By 1990, support for abortion rights became the one issue on which the
leadership of the Democratic Party would tolerate no deviation among members
seeking high state or national office. That meant pro-life Democrats could not
expect financial or other campaign support from the Democratic National
Committee – and no choice party assignments if they nevertheless won.

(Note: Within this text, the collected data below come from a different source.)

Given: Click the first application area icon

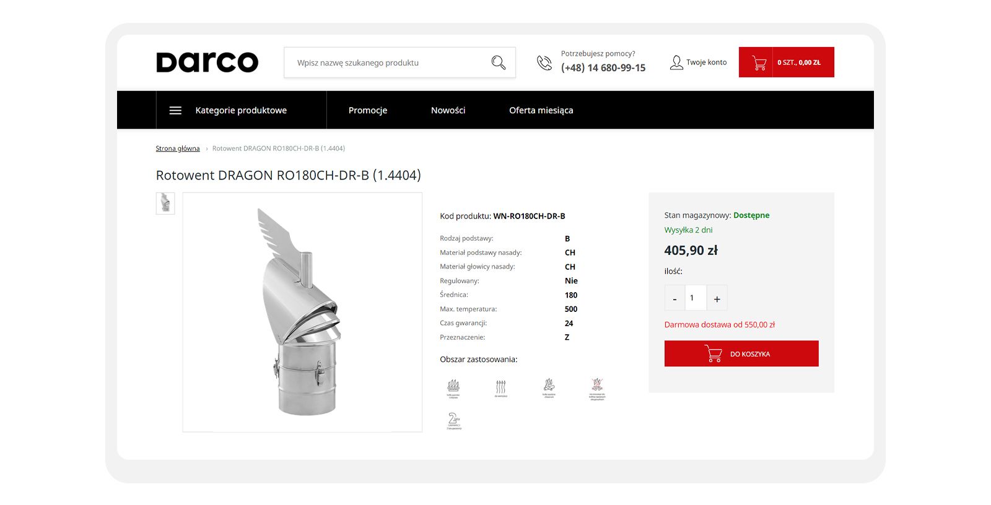Looking at the screenshot, I should pos(453,388).
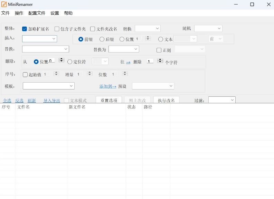The height and width of the screenshot is (199, 274).
Task: Click the 往 direction arrow link
Action: (128, 62)
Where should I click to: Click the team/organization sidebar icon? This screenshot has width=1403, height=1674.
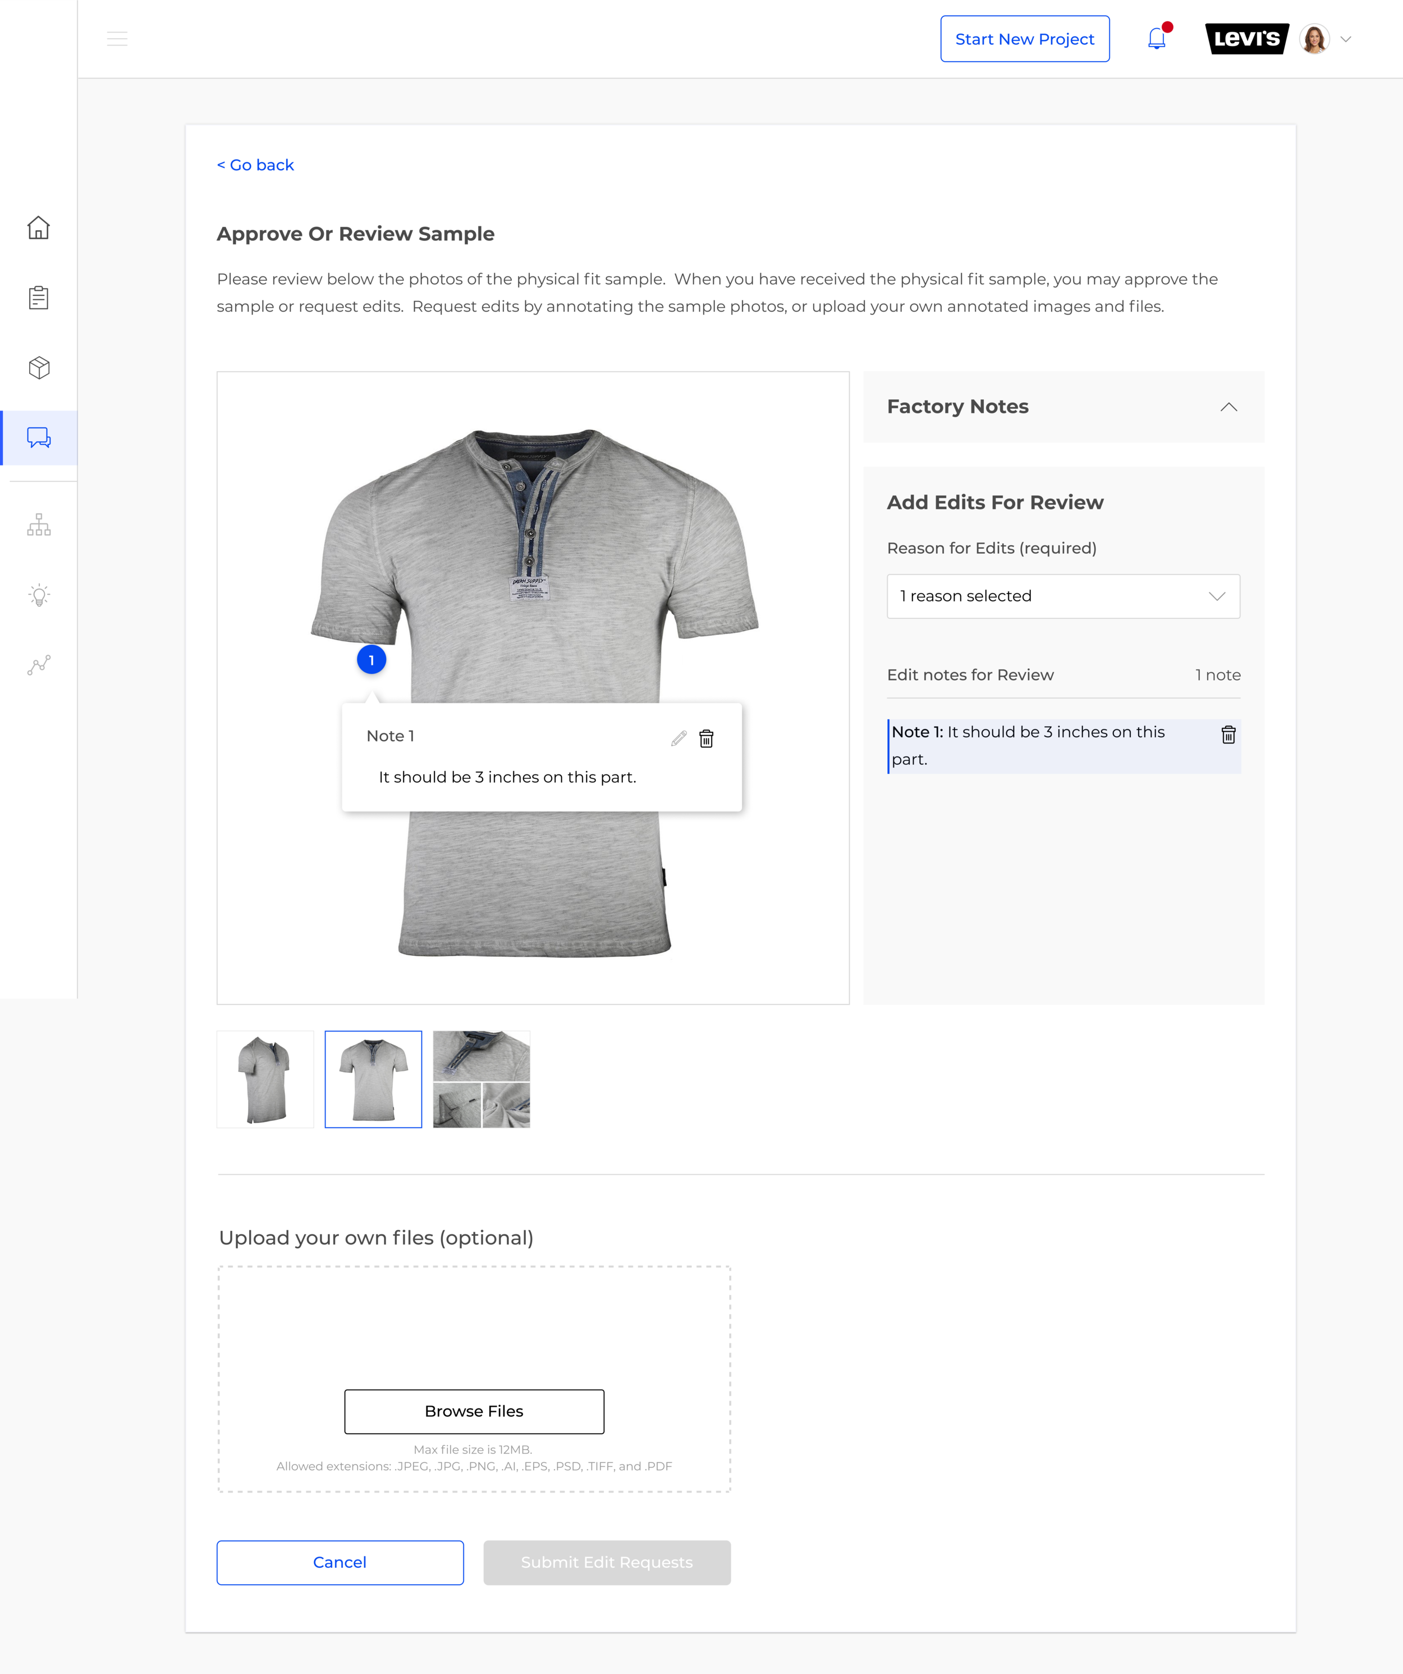[x=37, y=525]
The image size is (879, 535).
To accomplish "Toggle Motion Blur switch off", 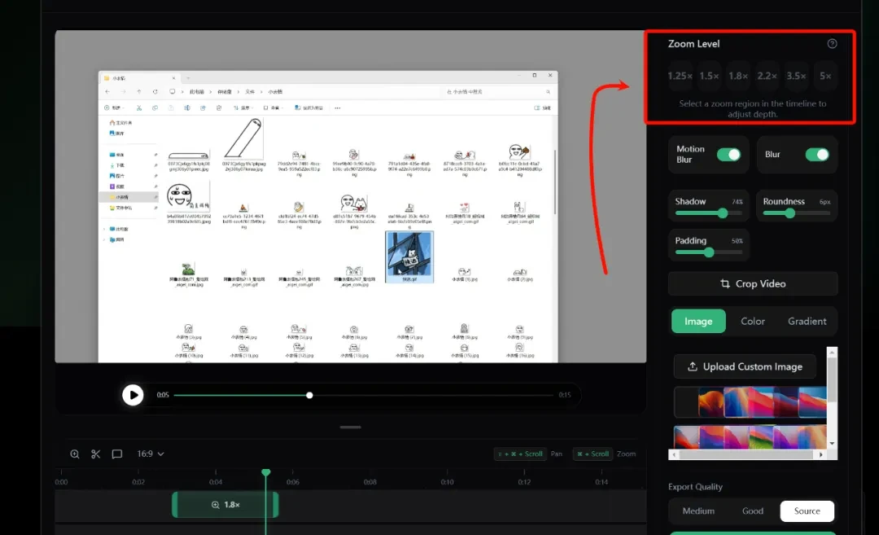I will pyautogui.click(x=728, y=154).
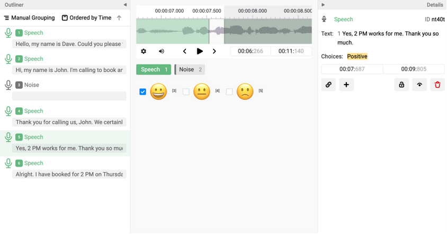Open audio settings gear icon

pos(144,51)
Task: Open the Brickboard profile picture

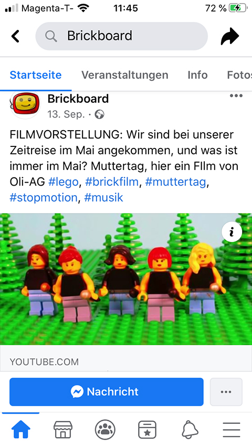Action: click(x=25, y=104)
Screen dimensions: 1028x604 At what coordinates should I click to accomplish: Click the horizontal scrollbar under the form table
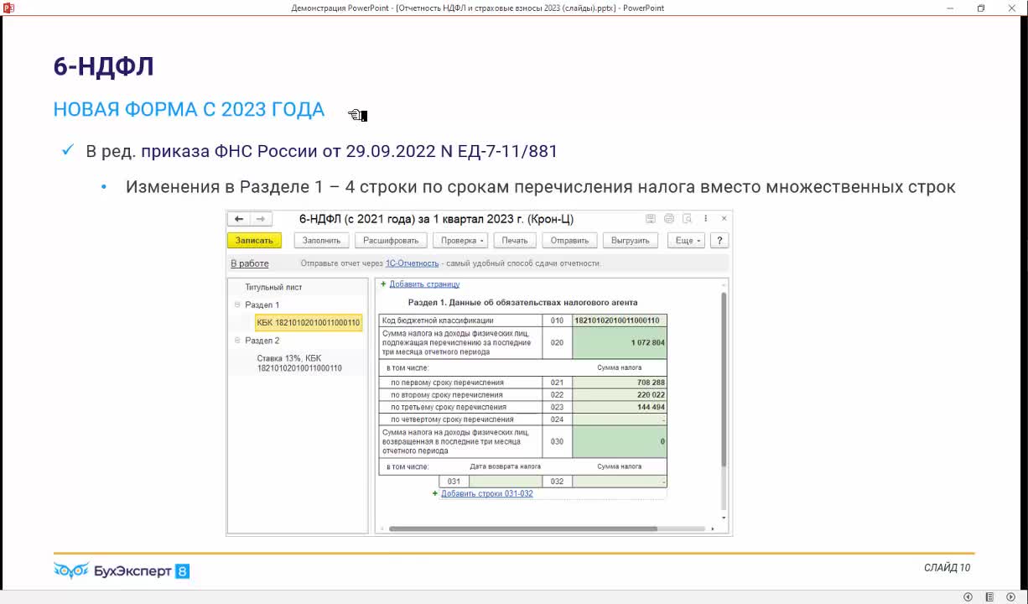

This unwritten party rule became brutally apparent at the 1992 Democratic
Convention in New York City, which I attended. At that convention, the party
passed a platform that included its strongest plank yet supporting abortion
rights.
As head of the Pennsylvania delegation, Robert P. Casey, the state’s
progressive, Catholic and popular two-time governor, asked to present a
minority report objecting to the plank. Not only was the governor rebuffed, he
was also humiliated when the convention welcomed to the platform a pro-choice
Republican activist who had campaigned against Casey in Pennsylvania.
The
message was clear: a Democrat who was liberal on economic issues, as Casey
clearly was, was not welcome in the party if he or she were also conservative
on social issues such as abortion.
In sum, the world’s oldest political party has changed markedly in character
and composition from the party John F. Kennedy knew. So, for that matter, has
the Republican Party, which is pro-life but at least tolerates Republican
office holders who are pro-choice. These changes have repositioned American
Catholics in relationship to politics and political parties.
First, Catholics now constitute the nation’s largest swing vote. Beginning in
1972, Republicans have won the presidency six times, the Democrats five. Each
time, a majority of white Catholic voters supported the eventual winner.
This
does not mean Catholics vote as a bloc; on the contrary, it means that Catholic
voters are too various and unpredictable to treat as a bloc. The election of
2004 was particularly notable because Democratic nominee John Kerry of
Massachusetts, the first Catholic to run for President since John F. Kennedy,
lost the Catholic vote to George W. Bush by five percentage points.
Secondly, it is apparent that Catholic politicians have nothing to fear by
taking positions at odds with the Catholic hierarchy. Indeed, as Mario Cuomo
demonstrated 30 years ago, showing independence from the bishops almost always produces
political advantage.
As for the bishops, their blend of cultural conservatism and economic
liberalism – opposing “reproductive freedom” and supporting liberal immigration
reform, for example – represents precisely the sort of blend of social conservatism
and social-justice liberalism that neither major party is willing to support.
For better and for worse, that too is the legacy of “the first Catholic
President”.
""The single most important issue that broke the old bond between the Catholic Church and the Democratic Party was abortion. After Roe vs Wade, the 1973 US Supreme Court decision that made abortion legal and available virtually on demand, support for abortion rights became the litmus test for any Democrat who aspired to public office""
ReplyDeleteTrue. But then he goes and spoils it all with this ridiculous comment.
"opposing reproductive freedom and supporting liberal immigration reform-represents precisely the blend of social conservatism and social justice liberalism"
The very last thing the United States needs is "liberal immigration reform".
They've had a torrent of immigration that has transformed many Southern cities into Spanish-speaking enclaves that are, to all intents and purposes, Latino colonies.
Pat Buchanan rightly predicts, in " Suicide of a Superpower: Will America Survive to 2025", that mass immigration will lead to a permanent Democratic Government one-party state, a permanent expansion of entitlement spending, spiralling debt and Big Government and the end of America's remaining civil liberties.
It's a horrifying thought-but the trends and statistics he produces in that book are frighteningly convincing.